The Taiwanese Ministry of Science and Technology funded the construction of a cold neutron triple-axis spectrometer, Sika, which was constructed by National Central University. The National Synchrotron Radiation Research Centre (NSRRC) commissioned the instrument, introduced it into the international user program and promotes its use to users in Taiwan.
Helmholtz Zentrum Berlin agreed to the transfer of their BioRef reflectometer, which will be known as Spatz. It is currently being commissioned. Unlike Platypus which operates in a vertical scattering plane, Spatz operates in the horizontal scattering plane and has an infrared spectrometer.

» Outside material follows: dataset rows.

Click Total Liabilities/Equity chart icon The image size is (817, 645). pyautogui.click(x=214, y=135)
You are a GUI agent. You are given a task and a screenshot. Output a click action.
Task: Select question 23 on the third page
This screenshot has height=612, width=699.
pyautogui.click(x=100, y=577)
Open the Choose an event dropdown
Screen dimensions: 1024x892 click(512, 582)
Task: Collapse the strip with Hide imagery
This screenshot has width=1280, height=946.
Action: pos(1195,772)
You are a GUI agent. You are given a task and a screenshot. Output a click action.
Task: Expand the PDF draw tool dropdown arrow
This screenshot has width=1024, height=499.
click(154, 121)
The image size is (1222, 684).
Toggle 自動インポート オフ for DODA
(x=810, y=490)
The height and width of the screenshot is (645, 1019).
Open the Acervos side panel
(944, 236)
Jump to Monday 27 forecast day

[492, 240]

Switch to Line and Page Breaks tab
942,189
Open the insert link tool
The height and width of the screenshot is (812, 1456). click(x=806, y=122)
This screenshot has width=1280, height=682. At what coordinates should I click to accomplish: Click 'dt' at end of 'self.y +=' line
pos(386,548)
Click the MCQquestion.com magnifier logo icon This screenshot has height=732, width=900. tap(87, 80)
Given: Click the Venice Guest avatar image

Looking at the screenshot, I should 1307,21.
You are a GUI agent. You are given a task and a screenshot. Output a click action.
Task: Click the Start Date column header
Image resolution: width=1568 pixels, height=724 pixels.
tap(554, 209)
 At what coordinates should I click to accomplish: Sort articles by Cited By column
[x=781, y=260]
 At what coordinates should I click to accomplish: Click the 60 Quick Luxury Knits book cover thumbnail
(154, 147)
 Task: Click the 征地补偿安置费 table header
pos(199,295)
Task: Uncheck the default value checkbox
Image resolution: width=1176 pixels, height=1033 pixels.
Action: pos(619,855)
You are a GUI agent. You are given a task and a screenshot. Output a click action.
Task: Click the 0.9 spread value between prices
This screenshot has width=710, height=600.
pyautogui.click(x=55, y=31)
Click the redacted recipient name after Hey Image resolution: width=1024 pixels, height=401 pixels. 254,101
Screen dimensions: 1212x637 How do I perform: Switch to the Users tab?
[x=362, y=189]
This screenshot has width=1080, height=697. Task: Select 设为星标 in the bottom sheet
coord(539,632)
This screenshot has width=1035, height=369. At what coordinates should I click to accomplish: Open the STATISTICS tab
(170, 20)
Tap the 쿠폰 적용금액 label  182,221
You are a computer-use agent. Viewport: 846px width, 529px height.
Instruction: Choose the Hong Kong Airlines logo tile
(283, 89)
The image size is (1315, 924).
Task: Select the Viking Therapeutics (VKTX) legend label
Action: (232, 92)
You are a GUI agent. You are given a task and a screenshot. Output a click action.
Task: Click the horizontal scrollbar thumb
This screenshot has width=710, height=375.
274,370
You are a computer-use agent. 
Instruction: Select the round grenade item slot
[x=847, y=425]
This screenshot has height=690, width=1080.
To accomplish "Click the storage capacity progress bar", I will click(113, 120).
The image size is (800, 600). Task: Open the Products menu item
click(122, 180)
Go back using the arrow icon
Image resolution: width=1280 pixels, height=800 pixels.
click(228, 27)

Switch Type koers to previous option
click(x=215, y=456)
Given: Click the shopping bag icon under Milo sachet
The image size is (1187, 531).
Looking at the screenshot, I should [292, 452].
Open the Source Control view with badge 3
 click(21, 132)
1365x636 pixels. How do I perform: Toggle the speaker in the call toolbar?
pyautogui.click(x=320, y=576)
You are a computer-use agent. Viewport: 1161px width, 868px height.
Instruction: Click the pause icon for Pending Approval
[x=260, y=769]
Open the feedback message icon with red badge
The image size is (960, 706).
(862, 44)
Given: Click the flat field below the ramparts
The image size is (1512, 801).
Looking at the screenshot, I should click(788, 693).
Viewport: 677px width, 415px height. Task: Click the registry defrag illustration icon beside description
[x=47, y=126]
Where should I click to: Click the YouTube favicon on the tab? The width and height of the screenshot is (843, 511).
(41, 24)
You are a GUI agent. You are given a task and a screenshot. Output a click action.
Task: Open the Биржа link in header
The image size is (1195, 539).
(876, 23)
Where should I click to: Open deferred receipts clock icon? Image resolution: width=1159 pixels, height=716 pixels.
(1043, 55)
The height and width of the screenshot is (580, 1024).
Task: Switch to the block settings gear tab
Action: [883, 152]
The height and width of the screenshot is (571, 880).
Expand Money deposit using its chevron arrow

The suite of instruments and operating cabins are housed in the Neutron Guide Hall, which also accommodates sample preparation areas, laboratories and other technical support facilities. The Australian Centre for Neutron Scattering also operates three X-ray instruments, a helium polarising instrument and a physical properties measurement system.
Neutrons are subatomic particles released in nuclear fission. They have no electrical charge and penetrate materials more effectively than X-rays. This ability makes neutrons an especially useful tool in industrial materials analysis.
Neutron scattering is a technique used to find answers to fundamental questions about the structure and composition of materials used in medicine, mining, transportation, building, engineering, food processing and scientific research.
Neutrons penetrate most materials to depths of several centimetres. In comparison, X-rays and electrons probe only near the surface.
X-rays and electrons are scattered by atomic electrons whereas neutrons are scattered by atomic nuclei. This results in a number of differences, perhaps the most important being in the scattering from light elements. Whereas one electron on a hydrogen atom can be hard to find by X-ray or electron diffraction, the hydrogen nucleus scatters neutrons strongly and is easily found in a neutron diffraction experiment.
Neutrons, though electrically neutral, act as small magnets, and are uniquely powerful in the atomic scale study of magnetism.
Neutrons are also uniquely suited to the study of the dynamic processes (e.g. thermal vibrations) in solids.
How it works
Neutrons created by fission from two sources in the OPAL multipurpose reactor are directed into beams that feed a suite of 15 state-of- the-art neutron instruments. Beams of neutrons are used to probe very small samples. Because they can behave as particle or waves with a magnetic moment, their special properties reveal information about structure and dynamics at the atomic scale. Although neutrons interact with the nuclei of atoms, they are non-invasive in that they do not change a sample nor deposit energy into it.
For the diffraction instruments, a sample is placed within a neutron beam and the angles at which the neutrons are deflected or scattered by the material are recorded to generate a “diffraction pattern” from which structural information can be extracted.